CERI TOH

Ceri toh quer dizer Seridó na língua indígena. O historiador Câmara Cascudo escreveu que Ceri toh significa sem folhagem, pouca folhagem, pouca sombra ou cobertura vegetal, segundo Coriolano de Medeiros...Também ouvi de meu pai que significa paisagem desnuda e gosto mais dessa expressão.
Segundo os judeus significa "refúgio Dele", originada da palavra hebraica she ´eritó, assemelhando-se muito com a palavra Seridó.
De qualquer forma, esta palavra está impregnada em mim desde tempos imemoriais...

quinta-feira, 28 de setembro de 2017

Anunciação


O que de mais triste se ouvia na pequena cidade era o sino da igreja a anunciar os mortos. A tristeza tomava conta da casa, do quintal, assomava à soleira da porta. Entranhava-se pelas unhas, roupas, suores, cabelos e anuviava os olhos. Eu olhava o muro das casas descascados. Meus olhos de menina viam o belo onde havia cascas e cascalhos. Subia o muro feito equilibrista e olhava o enterro de cima da casa. As meninas mortas tinham minha idade. Morreram abraçadas. Foram enterradas juntas, lado a lado, pois que a amizade não tem fim com a passagem.
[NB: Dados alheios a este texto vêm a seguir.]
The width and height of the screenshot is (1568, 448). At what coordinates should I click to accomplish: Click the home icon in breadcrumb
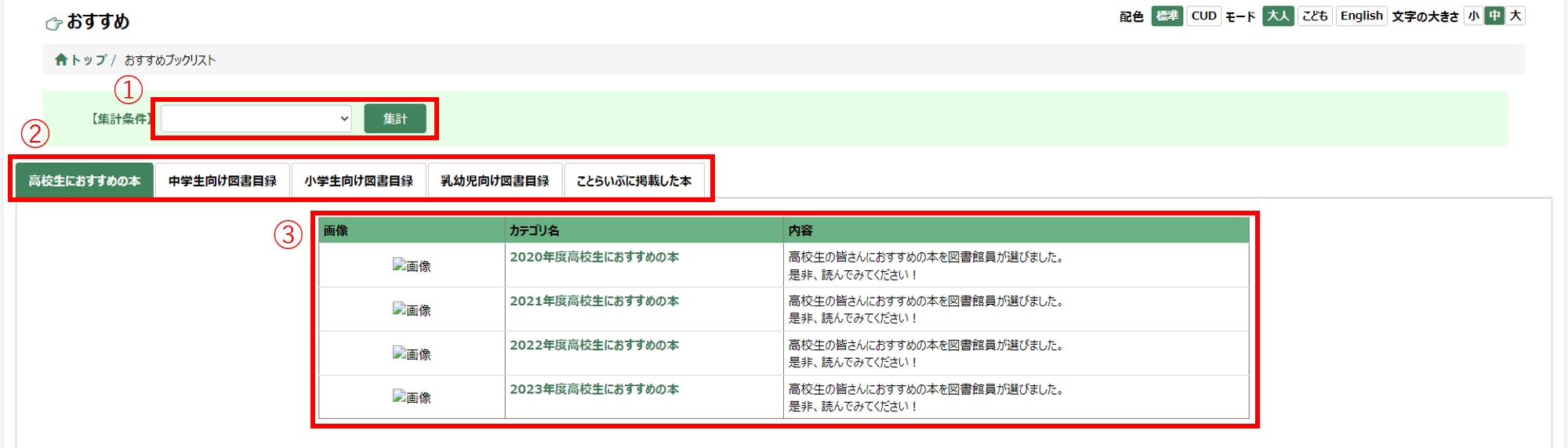[61, 60]
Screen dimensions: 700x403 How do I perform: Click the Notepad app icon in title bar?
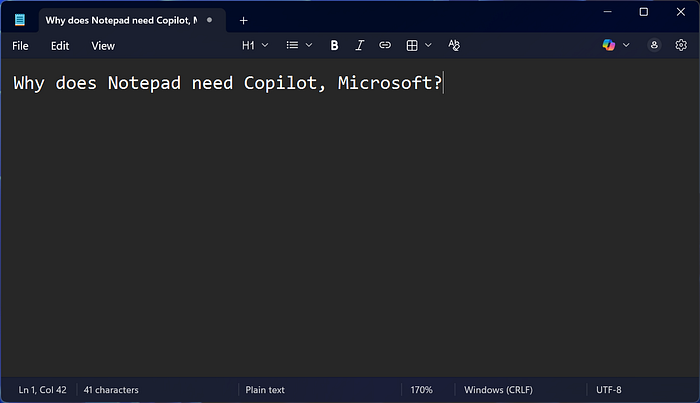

Brincavam juntas pelo cemitério quando todos dormiam. Colhiam as flores como quem colhe algodão mocó, branquinho, branquinho. Riam-se tanto e corriam entre os mortos de cá, visto que estar morto depende de que lado se está. Eram meninas libertas do corpo, podiam voar. E voavam baixinho, por cima dos túmulos. Eu vi. Voavam ao som da canção que se perpetuou na minha memória: “se ouvires a voz do vento, chamando sem cessar”…
Foi com essa memória afetiva que outro dia, ao passar ao lado do cemitério da cidade, lembrei-me do dia em que me trancaram lá dentro, a noite caindo, as luzes acendendo e eu passeando entre as covas dos anjinhos sem me dar conta. Foi aí que o sino da igreja tocou a hora do Ângelus e foi como se todos os anjinhos despertassem e gritassem juntos: “você está presa, você está presa”!!!! A constatação de que eu adentrava um mundo que era só dos mortos caiu sobre mim como uma mão de aço. Gelei. Comecei a ver anjinhos pulando por cima dos túmulos. Alguns brincavam de pega pega correndo entre as galerias. Outros subiam nas catacumbas mais altas brincando de escaladas. Foi assim que vi. A hora do crepúsculo transformou-se no pior filme de terror da minha vida. Quis correr, mas o meu coração torto e apavorado se recusava a bater. Não sentia minhas pernas e meu jeito atabalhoado de ser me fez correr na direção contrária à saída. Uma angústia me subiu à garganta e saiu em forma de grito. Destrambelhadamente corri pelo cemitério todo, procurando uma saída. Ouvia vozes e risadinhas e quando as luzes acenderam, parei estarrecida: os mortos brincavam. Não estavam preocupados comigo. Muitos conversavam entre si, comentando de quem veio visitá-los e falavam de saudades de seus entes queridos. De como era ruim não poder mostrarem-se. O suor escorria gelado em minhas costas e veio a simples constatação que trago comigo até hoje: essa coisa de vida e de morte vai depender de que lado você está.
De repente, alguém em cima do muro do cemitério me grita: “ ei menina, aqui, aqui, me dá sua mão”. Corro em direção da voz e da liberdade, subo num túmulo antigo, alto e agarro aquela mão macia que me puxa sem dificuldades e uma vez em cima do muro, vendo o outro lado da vida, olho uma vez mais para dentro do cemitério e vejo tudo em silêncio. Aquele silêncio que nos traz imensa paz, que nos dar vontade de nos refugiarmos nele, um silêncio cheinho de luz.


Este pequeno incidente marcou-me irremediavelmente. Incidente este que, trinta anos depois, me faz sentar num banco que existe de frente ao cemitério e me perguntar de onde saiu aquele homem que puxou-me pela mão tão amorosamente e que, ao olhar para dentro do cemitério e voltar-me para agradecer ele não estava mais lá. Quem sabe, quando eu adentrar definitivamente esse recinto não terei mais medo nem pavor. E ele estará me esperando, sorrindo e relembrará aquele fatídico dia em que uma viva adentrou seu mundo e nunca mais retornou nem mesmo para uma oração de agradecimento. Ele não sabe que naquele fatídico dia eu deixei lá dentro minha coragem, meus silêncios e toda minha gratidão.